Pointing data for screenshots
──────────────────────────────
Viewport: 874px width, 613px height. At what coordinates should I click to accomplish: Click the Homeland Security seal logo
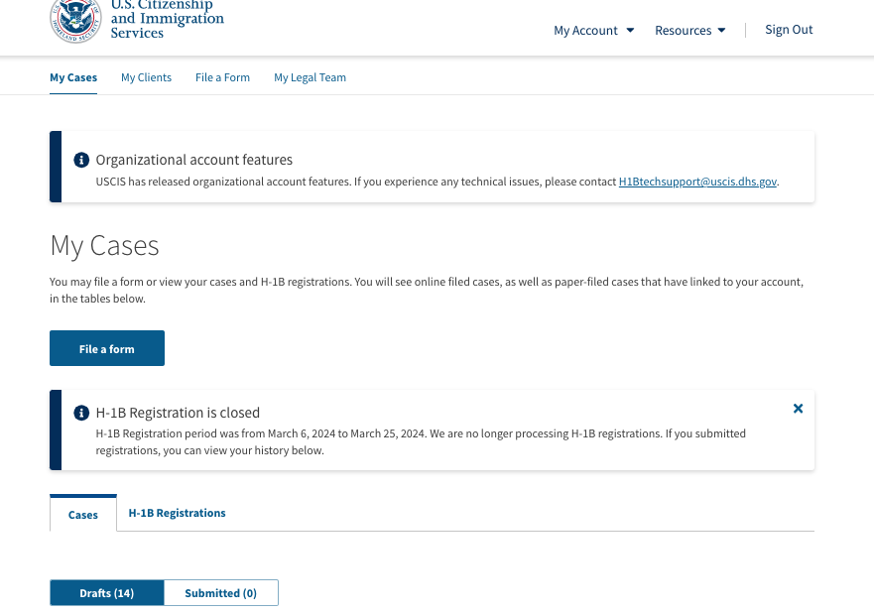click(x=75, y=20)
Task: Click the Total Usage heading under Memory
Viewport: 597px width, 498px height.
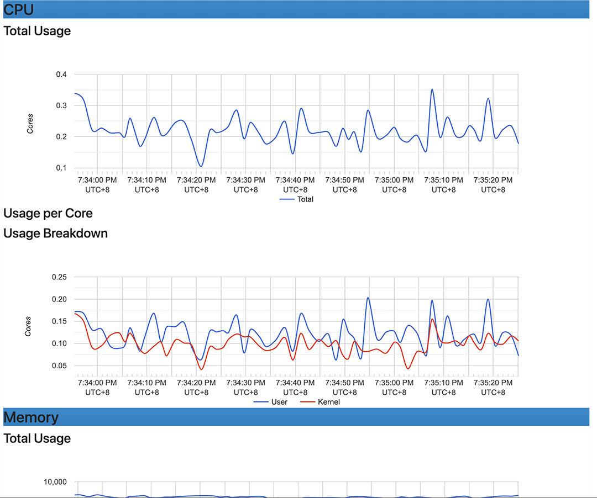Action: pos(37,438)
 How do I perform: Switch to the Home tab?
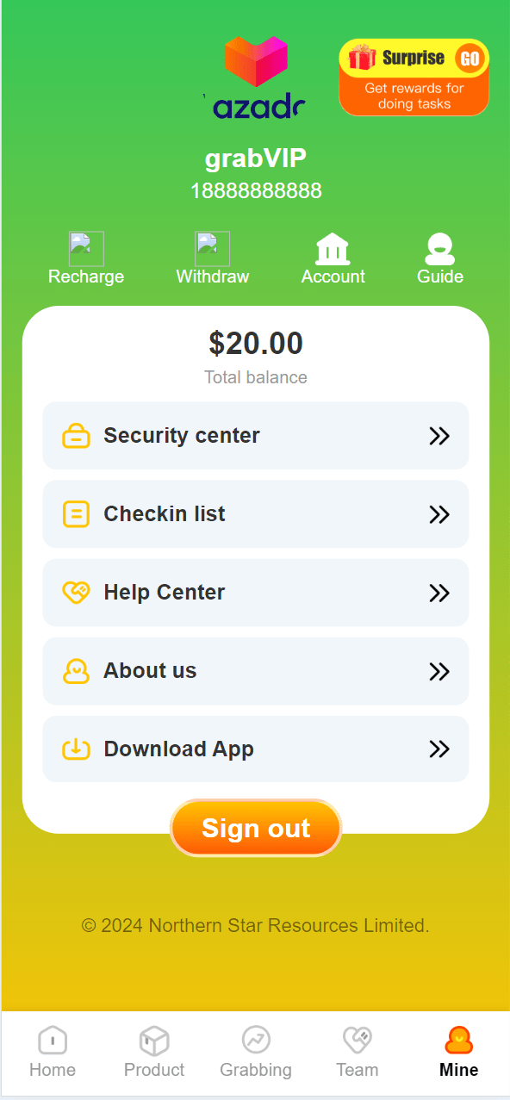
──────────────────────────────
WHAT YOU ARE ASKED TO DO
Convert the records above into a JSON list of strings, with one string for each line and no blank lines. Leave the pictures out of the answer.

PROBLEM SOLUTION
[
  "Viewport: 874px width, 613px height. At what coordinates should I click to accomplish: Click the Homeland Security seal logo",
  "click(x=75, y=20)",
  "Task: Click the Total Usage heading under Memory",
  "Viewport: 597px width, 498px height.",
  "Action: pos(37,438)",
  " How do I perform: Switch to the Home tab?"
]